EXERCISE: Exactly as they appear below, repeat the lines from the one with "413x616 pixels. How" through the one with "Close the next.config.js", and no others.

Saved entries
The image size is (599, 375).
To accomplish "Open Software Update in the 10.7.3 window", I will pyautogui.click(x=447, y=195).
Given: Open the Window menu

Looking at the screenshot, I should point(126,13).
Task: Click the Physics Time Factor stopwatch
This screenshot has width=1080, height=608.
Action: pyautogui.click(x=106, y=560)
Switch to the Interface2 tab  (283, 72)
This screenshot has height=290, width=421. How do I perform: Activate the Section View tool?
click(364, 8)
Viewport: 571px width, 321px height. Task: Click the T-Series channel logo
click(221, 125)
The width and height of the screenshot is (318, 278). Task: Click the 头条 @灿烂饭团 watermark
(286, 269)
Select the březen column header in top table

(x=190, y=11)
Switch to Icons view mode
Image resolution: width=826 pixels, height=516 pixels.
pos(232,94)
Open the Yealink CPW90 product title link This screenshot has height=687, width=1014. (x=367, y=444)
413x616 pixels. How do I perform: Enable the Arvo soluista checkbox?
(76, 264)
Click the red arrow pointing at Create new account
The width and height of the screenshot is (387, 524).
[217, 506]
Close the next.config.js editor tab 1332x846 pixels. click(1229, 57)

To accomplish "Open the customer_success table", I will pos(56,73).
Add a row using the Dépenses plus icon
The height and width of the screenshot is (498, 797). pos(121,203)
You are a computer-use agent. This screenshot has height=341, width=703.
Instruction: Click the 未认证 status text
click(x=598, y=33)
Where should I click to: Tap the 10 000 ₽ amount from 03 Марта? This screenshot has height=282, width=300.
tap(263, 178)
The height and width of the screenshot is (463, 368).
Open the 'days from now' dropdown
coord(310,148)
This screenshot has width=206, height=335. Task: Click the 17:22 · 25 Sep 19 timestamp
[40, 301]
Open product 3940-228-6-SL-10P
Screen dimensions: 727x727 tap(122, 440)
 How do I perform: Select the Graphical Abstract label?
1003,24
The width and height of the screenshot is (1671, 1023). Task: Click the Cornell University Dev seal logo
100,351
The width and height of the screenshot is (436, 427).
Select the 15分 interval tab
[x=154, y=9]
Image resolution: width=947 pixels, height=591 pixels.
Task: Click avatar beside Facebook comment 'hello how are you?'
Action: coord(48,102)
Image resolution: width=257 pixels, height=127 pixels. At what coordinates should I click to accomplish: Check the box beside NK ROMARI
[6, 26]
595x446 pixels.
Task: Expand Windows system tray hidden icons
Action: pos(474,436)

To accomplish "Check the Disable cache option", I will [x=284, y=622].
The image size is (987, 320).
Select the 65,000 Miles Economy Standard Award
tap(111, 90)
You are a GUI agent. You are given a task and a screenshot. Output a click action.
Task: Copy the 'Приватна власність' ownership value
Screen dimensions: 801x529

EXPECTED ANSWER:
413x616 pixels. How do I perform: Enable the Arvo soluista checkbox?
(76, 264)
Click the red arrow pointing at Create new account
The width and height of the screenshot is (387, 524).
[217, 506]
Close the next.config.js editor tab 1332x846 pixels. click(1229, 57)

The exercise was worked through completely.